ICEFCOM was founded in 2017, and Chinese authorities have pointed out that this organization supports multiple hacker groups (APT groups). According to them, the main purpose of the APT groups is to steal confidential information, including important foreign policy, defense technology, and cutting-edge technology, and sell it to anti-China forces, and they cooperate with the US government and military in cyber warfare and intelligence operations to counter anti-China forces.

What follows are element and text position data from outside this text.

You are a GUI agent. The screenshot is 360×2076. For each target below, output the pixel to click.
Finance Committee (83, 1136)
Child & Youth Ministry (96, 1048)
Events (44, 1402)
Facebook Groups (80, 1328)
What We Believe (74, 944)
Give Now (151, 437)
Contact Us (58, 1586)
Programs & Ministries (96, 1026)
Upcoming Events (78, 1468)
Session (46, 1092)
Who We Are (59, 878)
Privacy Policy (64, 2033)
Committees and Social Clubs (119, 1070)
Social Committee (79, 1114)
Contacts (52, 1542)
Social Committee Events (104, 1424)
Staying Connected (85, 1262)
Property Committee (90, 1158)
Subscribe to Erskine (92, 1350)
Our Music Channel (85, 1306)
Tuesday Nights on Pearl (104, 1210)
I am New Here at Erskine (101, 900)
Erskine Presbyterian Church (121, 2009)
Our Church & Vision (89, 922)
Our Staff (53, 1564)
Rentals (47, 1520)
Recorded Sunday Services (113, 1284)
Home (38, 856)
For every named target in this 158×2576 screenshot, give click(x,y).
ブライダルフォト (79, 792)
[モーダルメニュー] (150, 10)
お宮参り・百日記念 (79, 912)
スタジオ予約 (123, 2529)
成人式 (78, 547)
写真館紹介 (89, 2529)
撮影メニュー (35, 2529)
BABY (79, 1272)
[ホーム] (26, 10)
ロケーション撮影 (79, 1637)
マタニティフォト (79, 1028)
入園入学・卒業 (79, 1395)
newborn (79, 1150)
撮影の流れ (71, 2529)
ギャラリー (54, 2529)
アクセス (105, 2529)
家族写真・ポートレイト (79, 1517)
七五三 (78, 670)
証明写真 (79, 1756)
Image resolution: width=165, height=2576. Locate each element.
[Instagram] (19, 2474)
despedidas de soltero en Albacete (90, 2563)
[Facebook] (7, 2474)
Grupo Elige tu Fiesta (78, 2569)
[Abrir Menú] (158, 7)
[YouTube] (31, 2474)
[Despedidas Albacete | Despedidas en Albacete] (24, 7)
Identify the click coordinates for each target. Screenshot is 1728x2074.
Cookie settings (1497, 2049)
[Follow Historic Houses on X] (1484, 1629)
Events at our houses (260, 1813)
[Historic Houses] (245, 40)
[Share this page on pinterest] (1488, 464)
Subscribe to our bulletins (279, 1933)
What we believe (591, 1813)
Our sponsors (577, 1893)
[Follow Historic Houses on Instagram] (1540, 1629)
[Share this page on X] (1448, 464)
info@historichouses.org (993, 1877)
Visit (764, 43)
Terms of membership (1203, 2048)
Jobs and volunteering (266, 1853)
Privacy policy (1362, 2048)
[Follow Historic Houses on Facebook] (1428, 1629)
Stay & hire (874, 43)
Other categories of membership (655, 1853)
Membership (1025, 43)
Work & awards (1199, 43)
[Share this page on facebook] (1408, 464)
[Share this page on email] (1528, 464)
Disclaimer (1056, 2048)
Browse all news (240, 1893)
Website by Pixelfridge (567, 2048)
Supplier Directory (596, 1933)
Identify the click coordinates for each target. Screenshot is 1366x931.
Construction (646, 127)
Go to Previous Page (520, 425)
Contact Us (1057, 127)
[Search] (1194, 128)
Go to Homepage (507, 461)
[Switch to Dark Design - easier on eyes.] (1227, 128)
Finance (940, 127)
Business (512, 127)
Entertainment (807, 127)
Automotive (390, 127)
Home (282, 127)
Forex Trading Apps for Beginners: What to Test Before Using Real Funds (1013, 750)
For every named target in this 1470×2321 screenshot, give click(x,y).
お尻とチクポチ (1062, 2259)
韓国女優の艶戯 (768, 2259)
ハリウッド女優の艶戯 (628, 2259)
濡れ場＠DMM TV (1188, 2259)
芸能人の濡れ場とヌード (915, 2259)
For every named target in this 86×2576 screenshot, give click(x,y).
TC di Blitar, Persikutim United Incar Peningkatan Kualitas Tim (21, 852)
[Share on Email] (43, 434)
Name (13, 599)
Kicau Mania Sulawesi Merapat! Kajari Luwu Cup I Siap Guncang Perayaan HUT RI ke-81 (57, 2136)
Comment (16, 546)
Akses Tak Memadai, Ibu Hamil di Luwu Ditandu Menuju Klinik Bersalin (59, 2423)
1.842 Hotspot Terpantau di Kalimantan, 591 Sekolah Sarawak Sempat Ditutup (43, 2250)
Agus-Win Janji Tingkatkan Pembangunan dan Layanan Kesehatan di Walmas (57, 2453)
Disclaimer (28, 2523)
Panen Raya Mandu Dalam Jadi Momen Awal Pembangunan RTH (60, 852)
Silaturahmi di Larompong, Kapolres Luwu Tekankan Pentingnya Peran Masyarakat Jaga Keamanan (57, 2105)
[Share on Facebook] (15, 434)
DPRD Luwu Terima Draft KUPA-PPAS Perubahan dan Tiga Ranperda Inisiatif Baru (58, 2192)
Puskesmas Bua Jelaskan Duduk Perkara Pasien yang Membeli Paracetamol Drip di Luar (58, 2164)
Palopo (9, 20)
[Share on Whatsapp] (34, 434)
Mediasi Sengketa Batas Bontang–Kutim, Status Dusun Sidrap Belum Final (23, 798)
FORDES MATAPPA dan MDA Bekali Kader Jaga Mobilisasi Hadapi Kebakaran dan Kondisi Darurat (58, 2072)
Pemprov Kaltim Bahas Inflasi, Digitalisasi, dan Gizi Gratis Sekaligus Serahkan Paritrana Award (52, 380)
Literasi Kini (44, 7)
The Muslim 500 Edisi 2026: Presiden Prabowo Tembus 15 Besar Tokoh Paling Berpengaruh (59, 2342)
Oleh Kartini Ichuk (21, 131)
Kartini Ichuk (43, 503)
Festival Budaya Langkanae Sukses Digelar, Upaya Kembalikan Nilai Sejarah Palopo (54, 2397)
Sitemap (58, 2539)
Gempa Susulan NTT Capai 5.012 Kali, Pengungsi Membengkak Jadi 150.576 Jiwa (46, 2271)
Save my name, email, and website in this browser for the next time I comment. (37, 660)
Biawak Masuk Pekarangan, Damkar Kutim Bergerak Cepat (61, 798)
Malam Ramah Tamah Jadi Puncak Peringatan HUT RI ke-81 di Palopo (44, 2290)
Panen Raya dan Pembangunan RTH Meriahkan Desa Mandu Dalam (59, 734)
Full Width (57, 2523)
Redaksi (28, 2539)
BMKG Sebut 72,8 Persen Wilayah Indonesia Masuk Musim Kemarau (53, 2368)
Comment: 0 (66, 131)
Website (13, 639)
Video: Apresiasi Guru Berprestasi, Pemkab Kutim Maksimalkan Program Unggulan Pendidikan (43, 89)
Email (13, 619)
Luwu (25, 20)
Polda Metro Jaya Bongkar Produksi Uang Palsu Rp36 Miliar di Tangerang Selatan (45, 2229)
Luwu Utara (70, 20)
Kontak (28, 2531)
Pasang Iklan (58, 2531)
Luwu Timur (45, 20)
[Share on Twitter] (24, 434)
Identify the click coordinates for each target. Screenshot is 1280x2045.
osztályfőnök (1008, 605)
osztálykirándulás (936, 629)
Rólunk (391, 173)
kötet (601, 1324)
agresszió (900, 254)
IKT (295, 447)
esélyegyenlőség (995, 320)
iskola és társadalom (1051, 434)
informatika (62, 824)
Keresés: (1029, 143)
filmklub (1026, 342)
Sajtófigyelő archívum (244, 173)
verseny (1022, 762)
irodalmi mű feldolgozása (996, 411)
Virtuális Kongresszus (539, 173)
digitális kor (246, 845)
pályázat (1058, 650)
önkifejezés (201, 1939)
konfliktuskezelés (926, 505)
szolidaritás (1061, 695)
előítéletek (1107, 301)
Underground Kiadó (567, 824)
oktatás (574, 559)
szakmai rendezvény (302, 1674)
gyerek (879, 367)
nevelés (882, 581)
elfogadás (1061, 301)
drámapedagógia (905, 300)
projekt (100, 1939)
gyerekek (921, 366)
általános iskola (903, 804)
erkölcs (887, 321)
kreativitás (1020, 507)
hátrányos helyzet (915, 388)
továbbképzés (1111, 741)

China claims to have first identified attacks by one of the groups, APT-C-64, in 2006, and that some of its members have been active in promoting Taiwanese independence since the 1980s. The existence of hacker groups that ICEFCOM claims to be the parent of is widely known in China, and in May 2025, the Guangzhou Municipal Public Security Bureau

issued arrest warrants for 20 suspects, alleging that 'ICEFCOM orchestrated illegal attacks and launched cyber attacks on technology companies in Guangzhou.'

The newly released report criticised ICEFCOM's tactics as sloppy and described the agency as 'as helpless as ants shaking a tree'.

For example, authorities point out that APT groups attempt to plant malware to gather information, but they only exploit known vulnerabilities and have low-level capabilities, with little ability to find new ones.

In addition, the report states that China is highly reliant on 'public resources' - including free or open source code, Trojans, tools, commercial penetration testing frameworks, and publicly available cyber attack techniques and tactics - and lacks the ability to develop its own cyber weapons and tactics.



Chinese officials explained that this tactic allows APT groups to monitor critical infrastructure at a time when key talks are taking place between the United States and Taiwan.